The ideal workload distribution depends on the nature of the work. Two contrasting strategies:

  1. Affinity-based routing — route related work to the same member to minimize cross-member data sharing overhead
  2. Even distribution — spread work evenly across members to balance CPU and memory utilization

In practice, most installations use a hybrid approach.

Workload Manager (WLM) Routing

z/OS Workload Manager (WLM) can route work to data sharing members based on server health and capacity. For CICS regions, WLM knows which member each CICS region is connected to and can start/stop CICS regions to balance the load.

For distributed (DRDA) connections coming through TCP/IP, WLM integrates with the Sysplex Distributor — a z/OS TCP/IP feature that load-balances incoming connections across target systems.

Sysplex Distributor

The sysplex distributor is a network-level load balancer built into z/OS TCP/IP. It works as follows:

  1. A distributing stack LPAR holds a dynamic virtual IP address (DVIPA) that represents the data sharing group
  2. When a TCP connection arrives for the DVIPA, the distributing stack routes it to one of the target stacks — the LPARs running DB2 members
  3. Routing decisions use WLM health information: members with more available capacity get more connections

From the application's perspective, there is a single IP address and port for the data sharing group. The sysplex distributor handles failover transparently — if a member goes down, new connections are routed to surviving members.

Client Application
       │
       ▼
┌─────────────────┐
│ DVIPA: 10.1.1.1 │  (Distributing Stack)
│   Port: 446     │
└─────┬───────────┘
      │  WLM-advised routing
      ├──────────────┬──────────────┐
      ▼              ▼              ▼
┌──────────┐  ┌──────────┐  ┌──────────┐
│  DB2-M1  │  │  DB2-M2  │  │  DB2-M3  │
│ 10.1.1.2 │  │ 10.1.1.3 │  │ 10.1.1.4 │
└──────────┘  └──────────┘  └──────────┘

VTAM Generic Resources

For SNA-based connections (CICS-to-DB2 via VTAM), generic resources provide similar load balancing. A generic resource name (e.g., DBANKGRP) represents all members in the group. When a session is established, VTAM routes it to an available member based on WLM advice.
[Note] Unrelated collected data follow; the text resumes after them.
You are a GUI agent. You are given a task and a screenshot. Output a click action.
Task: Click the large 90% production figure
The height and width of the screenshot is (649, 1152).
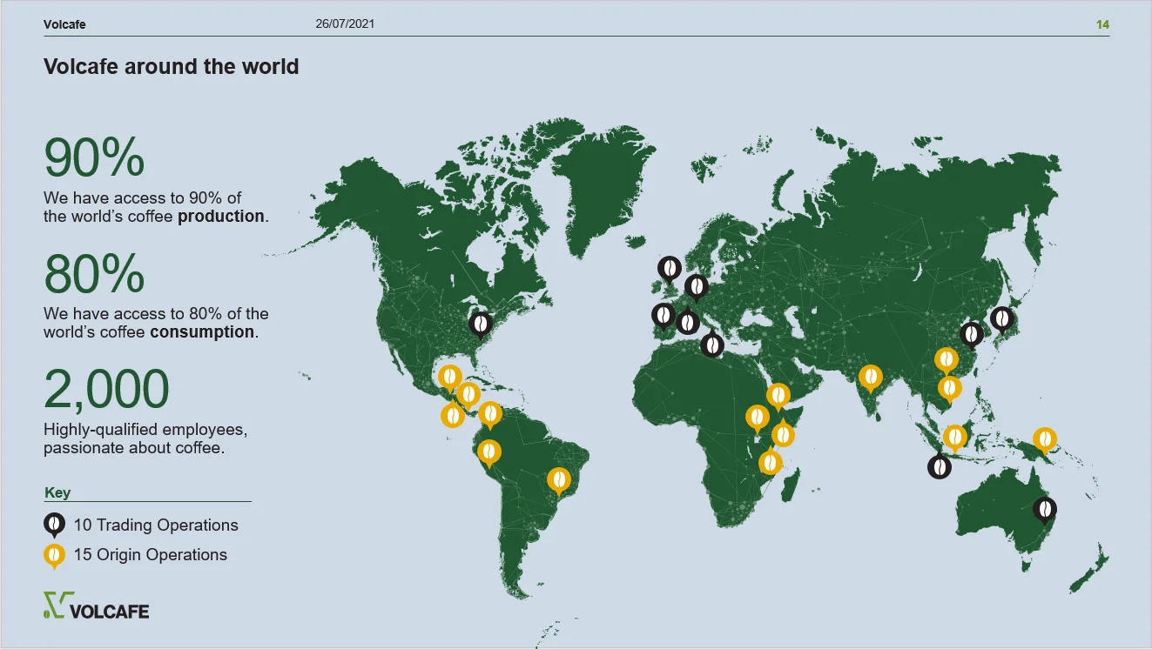(x=94, y=158)
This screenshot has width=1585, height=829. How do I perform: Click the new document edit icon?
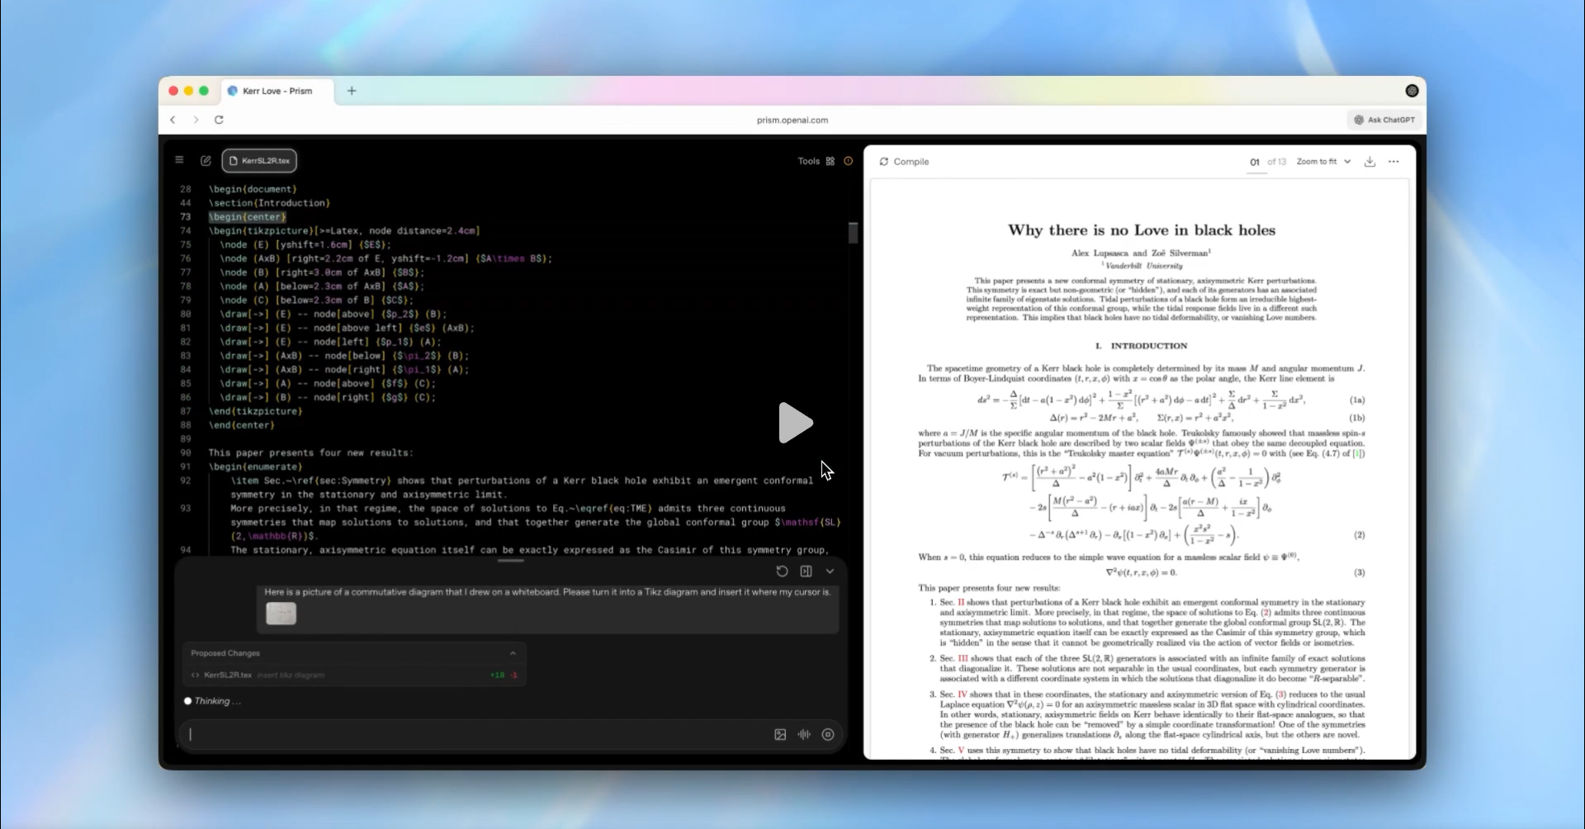pyautogui.click(x=206, y=161)
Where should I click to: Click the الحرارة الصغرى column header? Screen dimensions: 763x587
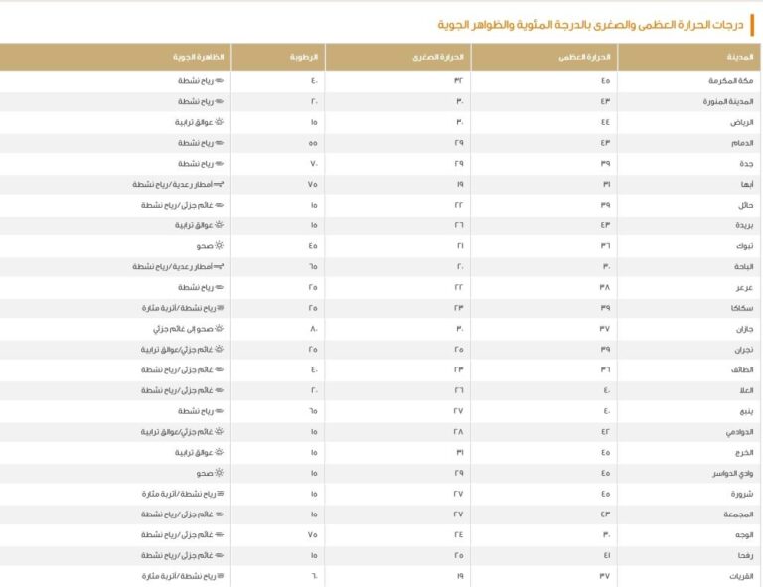(438, 57)
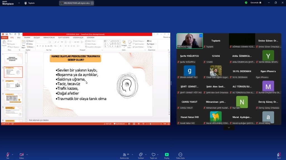Image resolution: width=286 pixels, height=160 pixels.
Task: Open screen share options beside MELİKGAZİ RAM label
Action: pyautogui.click(x=92, y=3)
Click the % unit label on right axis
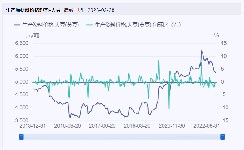The width and height of the screenshot is (244, 150). point(216,35)
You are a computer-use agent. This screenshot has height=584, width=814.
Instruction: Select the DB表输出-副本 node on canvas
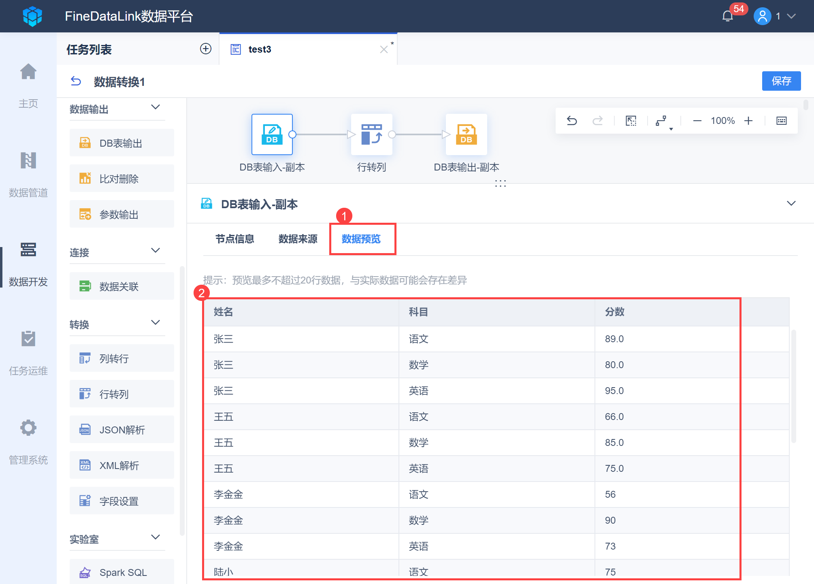[466, 134]
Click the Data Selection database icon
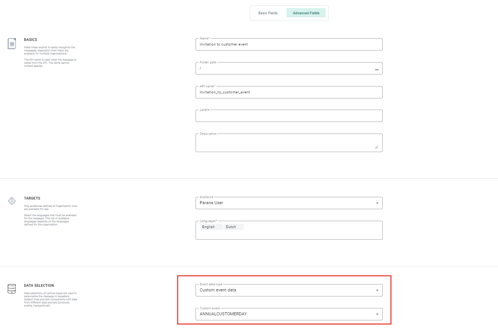 tap(12, 289)
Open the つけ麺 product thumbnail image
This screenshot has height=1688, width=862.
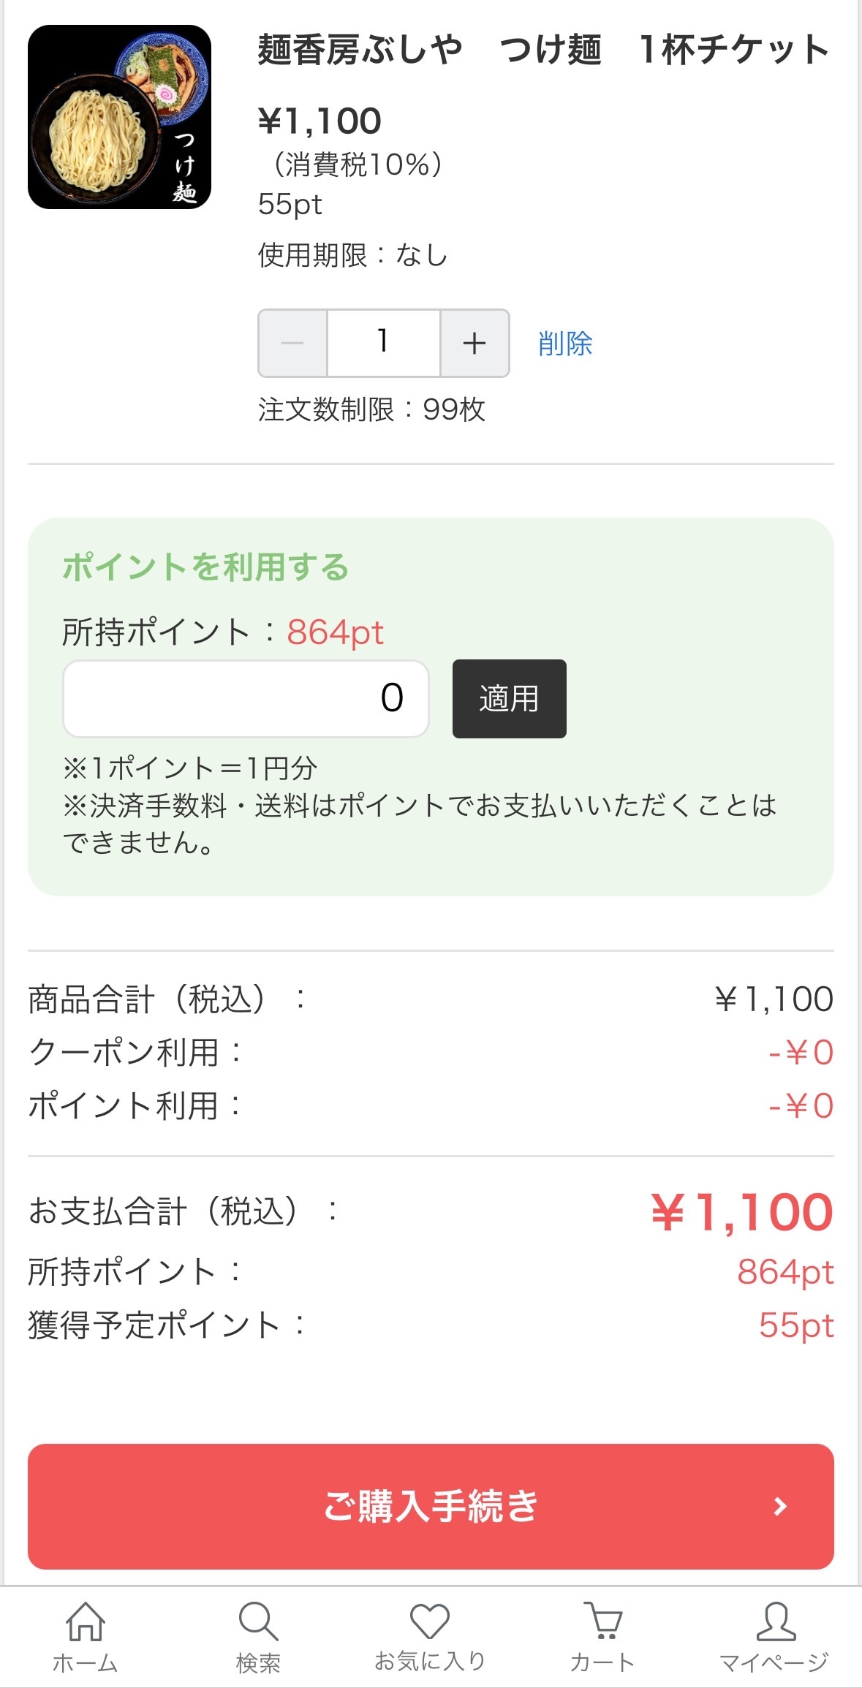(x=119, y=117)
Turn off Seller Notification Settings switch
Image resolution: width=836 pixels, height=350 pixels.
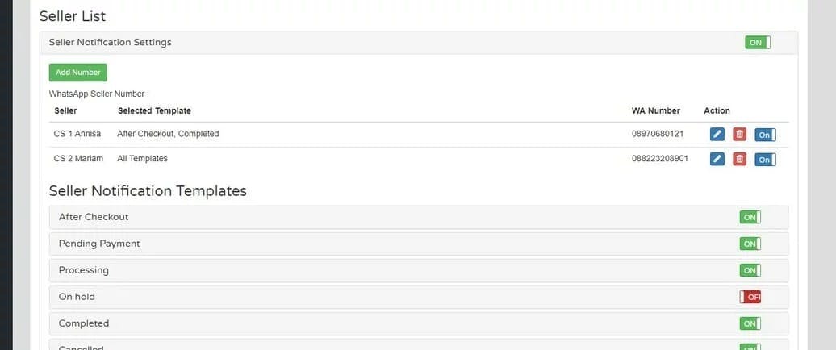point(758,43)
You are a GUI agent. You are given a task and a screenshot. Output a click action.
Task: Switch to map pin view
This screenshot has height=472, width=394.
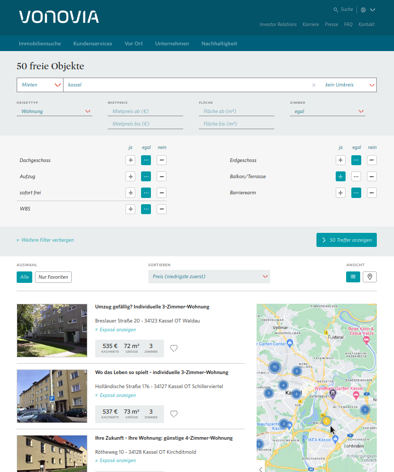(x=370, y=277)
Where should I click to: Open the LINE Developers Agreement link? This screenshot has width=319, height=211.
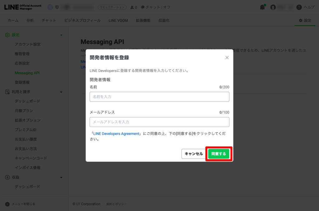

Connection Balancing Strategies

Workload Type Recommended Strategy Rationale
OLTP (CICS/IMS) Affinity by transaction type Minimize cross-member data sharing for hot tables
Distributed (DRDA) Sysplex distributor with WLM Automatic balancing based on capacity
Batch Dedicated member Isolate batch from online workload
Utilities Dedicated member or rotate Utilities (REORG, COPY) are resource-intensive
Read-only queries Any member No GBP write overhead for read-only access

28.8 Member Failure and Recovery

Failure Scenarios

Data sharing must handle several failure scenarios:

  1. DB2 member abnormal termination — the DB2 subsystem crashes (e.g., due to a software error)
  2. z/OS system failure — the entire LPAR crashes
  3. CPC failure — the physical machine goes down, affecting all LPARs on it
  4. Coupling facility failure — the CF crashes (the most catastrophic scenario for data sharing)

Retained Locks

When a member fails, it may have been holding locks on behalf of in-flight transactions. These locks cannot simply be released — releasing an X-lock on a partially updated row before rolling back the transaction would expose uncommitted data to other members.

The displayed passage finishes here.